Backbone of the Americas—Patagonia to Alaska, (3–7 April 2006)

Paper No. 4
Presentation Time: 10:10 AM

UPPER MANTLE SEISMIC STRUCTURE BENEATH THE CORDILLERA


GRAND, Steve P., University of Texas at Austin, 1 University Station C1100, Austin, TX 78712-0254, steveg@maestro.geo.utexas.edu

Global shear wave tomography shows that beneath the Cordillera, from Patagonia to Alaska, the upper 150 to 200 km of the mantle has slow shear velocity relative to most continental regions. The slow upper mantle corresponds almost exactly to the eastern extent of Cenozoic tectonic uplift with a broad region of slow shear velocity beneath the Western United States and Mexico, and a more narrow region beneath the Andes in South America. On a global scale, Eastern China and Eastern Australia also have slow upper mantle relative to most continental areas. Both these regions bordered subduction zones in the Mesozoic. In the case of eastern China, the slow upper mantle lies beneath Archean crust and in fact, the Yangtze and Sino-Korean cratons are the only large Archean blocks on Earth that do not have fast seismic roots beneath them. It is clear that continental lithosphere is substantially modified when a plate is subducted beneath it. It is not clear from seismology alone, however, what modifications occur. Possibilities include hydration or metasomatism of the overriding plate, heating due to melt migration, or physical removal of the overriding lithosphere. Xenolith and petrologic data indicate all processes occur to some extent.

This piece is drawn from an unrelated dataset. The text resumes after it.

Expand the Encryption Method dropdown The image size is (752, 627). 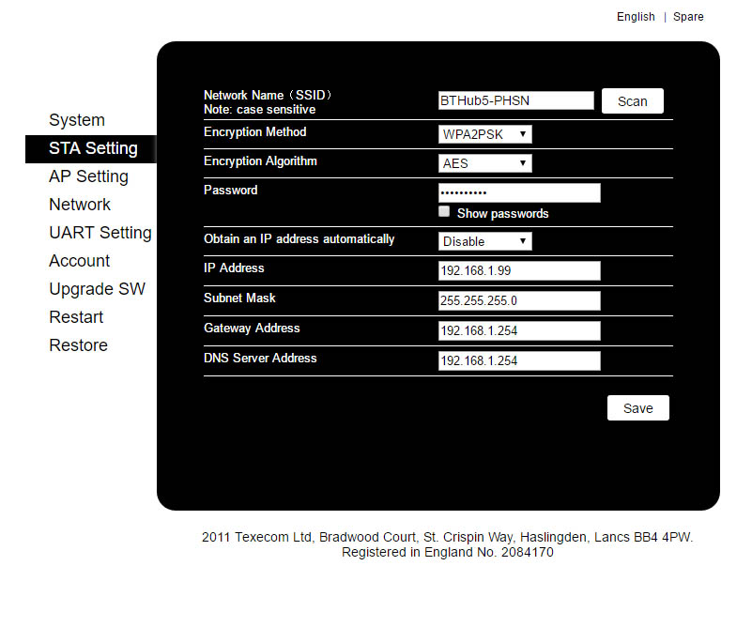tap(484, 134)
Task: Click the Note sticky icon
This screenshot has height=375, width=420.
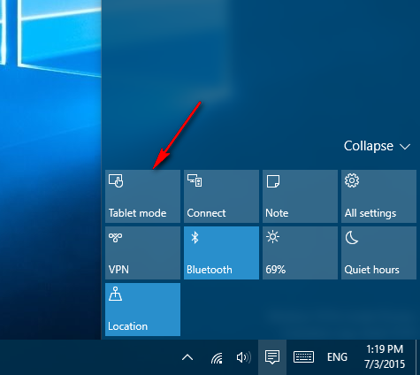Action: tap(273, 181)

High resolution regional seismic studies find significant heterogeneity within the Western United States and Eastern China. The seismic heterogeneity may be the manifestation of shallow convection occurring beneath these regions and may be the cause of present day intraplate magmatism. Recent detailed seismic waveform modeling has found a low velocity zone above the 410 km discontinuity beneath the Western United States, Eastern Mexico, and Northeast China. The low velocity zones lie above regions where subducted plate has stagnated within the transition zone of the mantle and have been interpreted as partial melt zones caused by the addition of water from deep slabs (Revenaugh and Sipkin, 1994). The subduction process may not only modify the shallow mantle, but also modify the deeper upper mantle with consequences for the overriding plate long after shallow subduction has ceased.